Multiples tirs tendus
Ces images révèlent des consignes de la hiérarchie normalement interdites, car dangereuses. Et une apparente cruauté de certains gendarmes, qui semblent tirer sans discernement : ils se réjouissent à de nombreuses reprises de blesser lourdement des manifestant·es. À la vue de ces images, l’IGGN aurait pu signaler au parquet ces potentielles infractions : elle n’en a rien fait.
Les fonctionnaires sont conscients d’être filmés, puisqu’ils mettent eux-mêmes en route leur caméra quand ils le jugent utile. Il leur arrive toutefois d’oublier que la caméra tourne ou de déclencher involontairement l’enregistrement.
Sur ces images, on voit de nombreux tirs tendus de grenades lacrymogènes et explosives, ce qui est formellement interdit. (...)
Ces tirs tendus ne relèvent pas d’initiatives isolées : dans plus de la moitié des escadrons étudiés, des gradés ordonnent à leurs subordonnés de procéder ainsi.
Ces vidéos montrent aussi des dizaines de commentaires particulièrement déplacés et d’insultes visant les manifestants (...)
Des gendarmes jamais confrontés à leurs propos
L’avocate Chloé Chalot, qui défend les intérêts des quatre blessé·es graves ayant déposé plainte, regrette que tout n’ait pas été consigné sur procès-verbal par l’IGGN. (...)
Des gendarmes jamais confrontés à leurs propos
L’avocate Chloé Chalot, qui défend les intérêts des quatre blessé·es graves ayant déposé plainte, regrette que tout n’ait pas été consigné sur procès-verbal par l’IGGN. (...)
Aucun gendarme n’a été interrogé sur le contenu des images. (...)
Mediapart n’a pas recensé les injures proférées au pic des affrontements, qui peuvent échapper à tout un chacun, mais seulement celles prononcées « à froid ». Car, tout au long de l’après-midi, selon l’heure et selon les endroits où sont positionnés les gendarmes, l’intensité des violences varie fortement. (...)
« Un putain de trou qui appartient même pas à l’État »
Sur la journée, notent les enquêteurs, la gendarmerie « fait état de la consommation de 5 015 grenades lacrymogènes (2 783 CM6, 857 MP7, 1 375 GM2L), de 89 grenades de désencerclement GENL, de 40 grenades assourdissantes ASSR et 81 munitions de LBD 40 ». Quarante-cinq gendarmes sont déclarés blessés, tandis que les manifestant·es dénombrent environ deux cents blessé·es dans leurs rangs.
Les images issues des caméras-piétons témoignent de ces affrontements. Mais elles montrent aussi des gendarmes prenant leur pause dans les camions, en chantant sur du Michel Fugain ou du Dalida, mangeant leur sandwich ou se plaignant de devoir après cirer leurs chaussures pleines de boue.

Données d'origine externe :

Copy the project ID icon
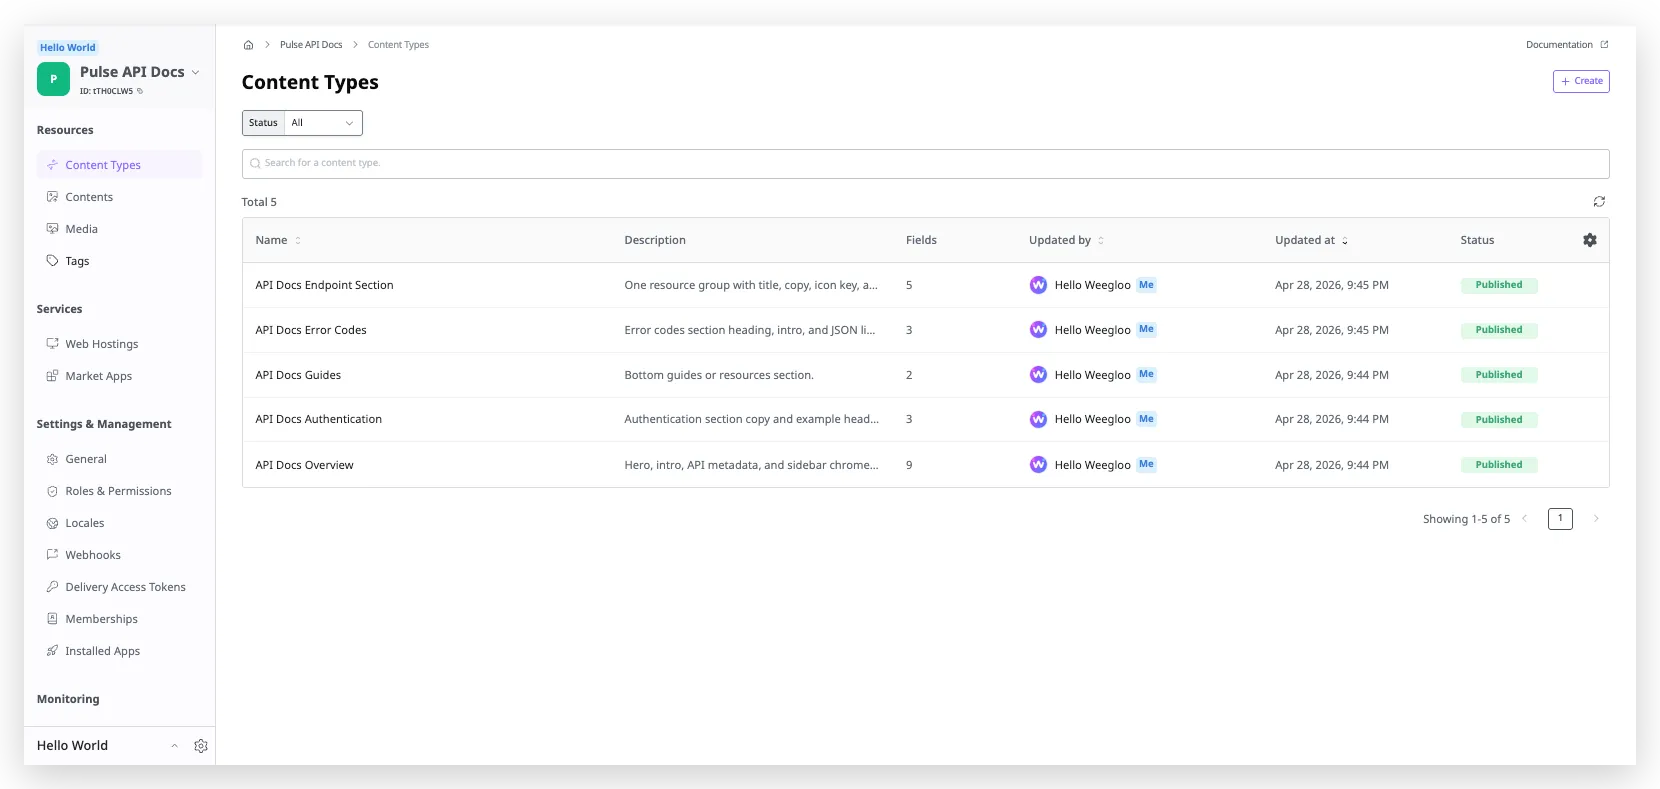 pos(140,91)
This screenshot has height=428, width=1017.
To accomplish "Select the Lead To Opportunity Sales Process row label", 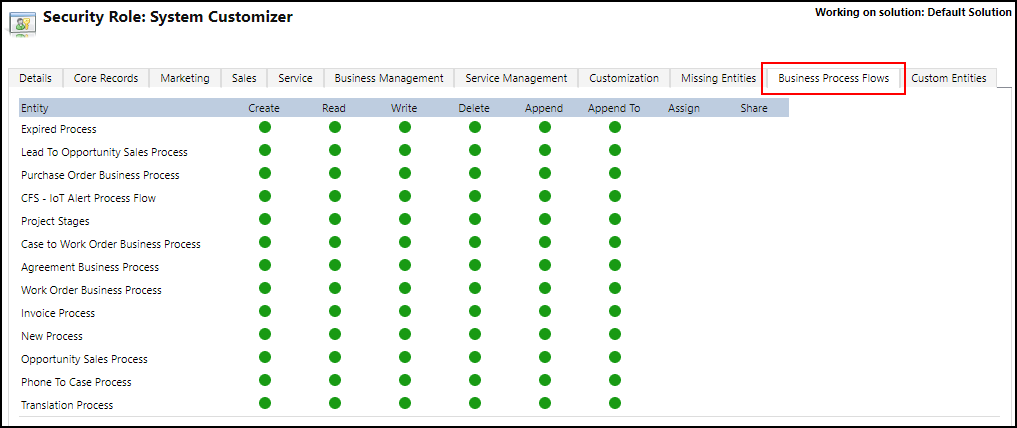I will tap(104, 152).
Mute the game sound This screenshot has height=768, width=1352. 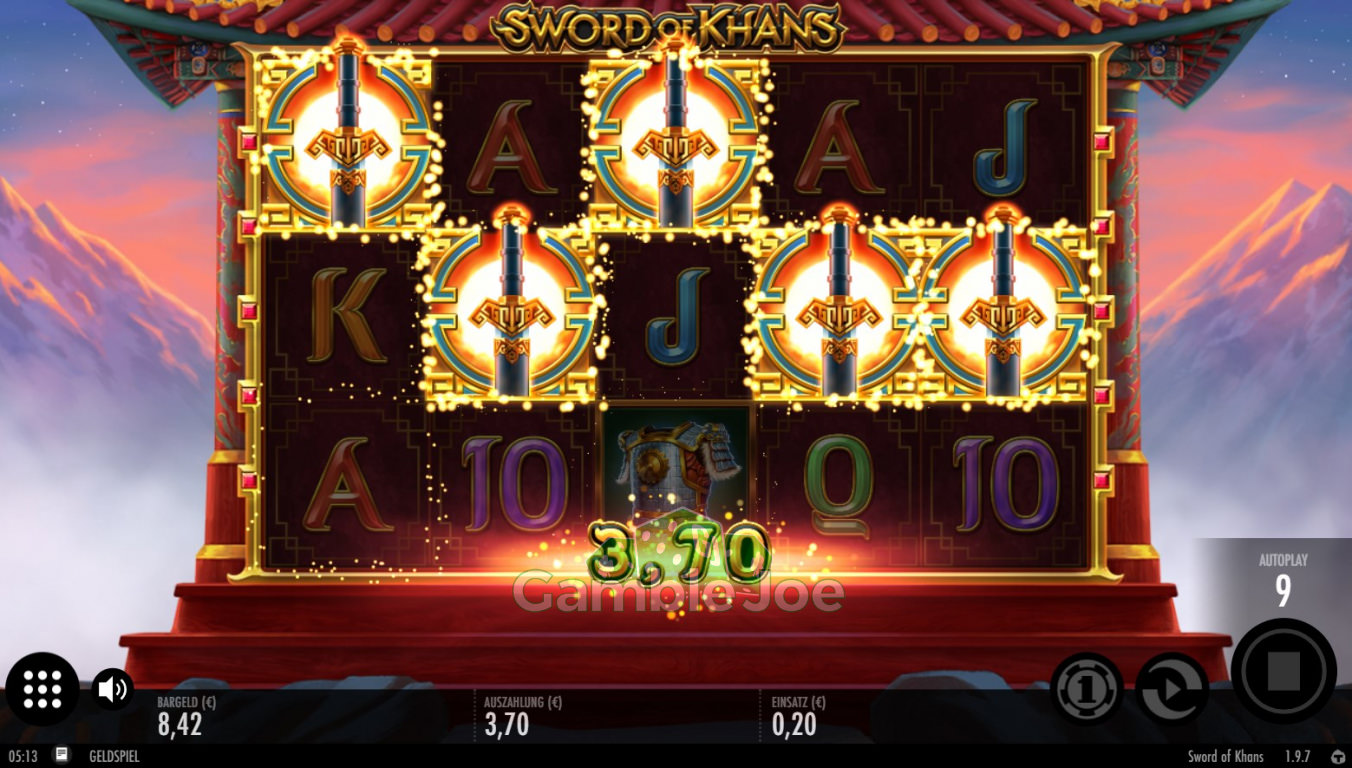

Ces dizaines d’heures d’enregistrements ouvrent une fenêtre inédite sur leur quotidien, leurs doutes sur l’utilité de protéger « un putain de trou qui appartient même pas à l’État », leurs plaisanteries souvent de mauvais goût (« Tu veux une pipe et un Mars ? — Le Mars non, mais la pipe je suis pas contre »), leurs projets d’apéro.
Trois escadrons de gendarmerie mobile (EGM) n’ont transmis aux enquêteurs aucune image de leurs caméras-piétons. L’EGM de Saint-Étienne-lès-Remiremont a expliqué que ses caméras étaient en maintenance. Celui de Chambéry s’est excusé : malgré la réquisition adressée par l’IGGN, il a essayé d’extraire les images trop tard, au-delà du délai de trente jours où elles sont effacées automatiquement. L’EGM de Cherbourg n’a fourni ni images ni explications.
Certaines caméras-piétons ont bien été saisies par l’IGGN mais n’ont jamais été exploitées par ses soins (EGM de Clermont-Ferrand). La plupart des images ont bien été visionnées et en partie retranscrites. Mais une grande partie des tirs tendus, insultes et autres propos problématiques qui y figurent ne sont même pas mentionnés.